*** TASK INPUTS ***

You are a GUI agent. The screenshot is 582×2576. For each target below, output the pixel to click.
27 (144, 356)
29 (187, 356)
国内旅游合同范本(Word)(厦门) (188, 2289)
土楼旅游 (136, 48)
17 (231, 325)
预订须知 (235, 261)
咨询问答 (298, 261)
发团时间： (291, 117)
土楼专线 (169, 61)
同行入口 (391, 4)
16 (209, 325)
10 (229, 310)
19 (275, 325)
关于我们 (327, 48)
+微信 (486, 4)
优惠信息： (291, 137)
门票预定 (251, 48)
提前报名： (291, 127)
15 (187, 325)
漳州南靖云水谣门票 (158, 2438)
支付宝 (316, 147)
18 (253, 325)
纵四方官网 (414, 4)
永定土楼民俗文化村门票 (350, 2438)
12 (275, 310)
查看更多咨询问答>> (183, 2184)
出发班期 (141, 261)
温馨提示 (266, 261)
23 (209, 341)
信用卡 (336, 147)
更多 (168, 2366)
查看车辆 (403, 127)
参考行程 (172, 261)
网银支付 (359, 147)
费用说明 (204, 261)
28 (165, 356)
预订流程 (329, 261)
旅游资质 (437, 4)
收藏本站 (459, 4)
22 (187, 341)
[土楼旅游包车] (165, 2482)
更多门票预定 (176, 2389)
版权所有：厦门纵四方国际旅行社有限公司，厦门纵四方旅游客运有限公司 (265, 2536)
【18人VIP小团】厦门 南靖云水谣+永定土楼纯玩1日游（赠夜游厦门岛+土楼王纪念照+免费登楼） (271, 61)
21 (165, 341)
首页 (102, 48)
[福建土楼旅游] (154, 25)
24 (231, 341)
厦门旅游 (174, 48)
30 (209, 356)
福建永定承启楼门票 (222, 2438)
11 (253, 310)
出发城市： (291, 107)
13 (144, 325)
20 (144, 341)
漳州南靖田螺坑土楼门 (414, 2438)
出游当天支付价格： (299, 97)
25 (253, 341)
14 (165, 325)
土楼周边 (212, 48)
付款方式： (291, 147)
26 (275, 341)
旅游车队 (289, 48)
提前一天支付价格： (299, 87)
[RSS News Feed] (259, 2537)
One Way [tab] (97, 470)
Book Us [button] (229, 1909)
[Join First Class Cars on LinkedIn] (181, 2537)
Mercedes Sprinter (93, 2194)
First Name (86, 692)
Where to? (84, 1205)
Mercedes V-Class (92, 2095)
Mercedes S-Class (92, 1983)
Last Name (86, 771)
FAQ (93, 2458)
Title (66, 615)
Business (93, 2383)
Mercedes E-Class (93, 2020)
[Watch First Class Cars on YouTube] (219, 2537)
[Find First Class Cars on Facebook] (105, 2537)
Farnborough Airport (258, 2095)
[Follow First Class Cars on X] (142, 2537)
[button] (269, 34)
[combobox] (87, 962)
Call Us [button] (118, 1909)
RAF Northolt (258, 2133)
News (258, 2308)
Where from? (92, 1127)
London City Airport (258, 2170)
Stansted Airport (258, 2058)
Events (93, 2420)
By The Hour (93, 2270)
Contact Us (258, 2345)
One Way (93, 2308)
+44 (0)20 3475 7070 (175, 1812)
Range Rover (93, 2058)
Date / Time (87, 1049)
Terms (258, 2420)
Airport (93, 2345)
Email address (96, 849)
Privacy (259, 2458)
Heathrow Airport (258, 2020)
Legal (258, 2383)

*** End of TASK INPUTS ***

■ **TASK DESCRIPTION**
Would you quote everything above from the line containing "10 (229, 310)" down to the line containing "首页 (102, 48)"? Include both of those lines and nothing else.

■ **SOLUTION FOR THIS PROBLEM**
10 (229, 310)
19 (275, 325)
关于我们 (327, 48)
+微信 (486, 4)
优惠信息： (291, 137)
门票预定 (251, 48)
提前报名： (291, 127)
15 (187, 325)
漳州南靖云水谣门票 (158, 2438)
支付宝 (316, 147)
18 (253, 325)
纵四方官网 (414, 4)
永定土楼民俗文化村门票 (350, 2438)
12 (275, 310)
查看更多咨询问答>> (183, 2184)
出发班期 (141, 261)
温馨提示 (266, 261)
23 (209, 341)
信用卡 (336, 147)
更多 (168, 2366)
查看车辆 (403, 127)
参考行程 (172, 261)
网银支付 (359, 147)
费用说明 (204, 261)
28 (165, 356)
预订流程 (329, 261)
旅游资质 (437, 4)
收藏本站 (459, 4)
22 (187, 341)
[土楼旅游包车] (165, 2482)
更多门票预定 (176, 2389)
版权所有：厦门纵四方国际旅行社有限公司，厦门纵四方旅游客运有限公司 (265, 2536)
【18人VIP小团】厦门 南靖云水谣+永定土楼纯玩1日游（赠夜游厦门岛+土楼王纪念照+免费登楼） (271, 61)
21 (165, 341)
首页 (102, 48)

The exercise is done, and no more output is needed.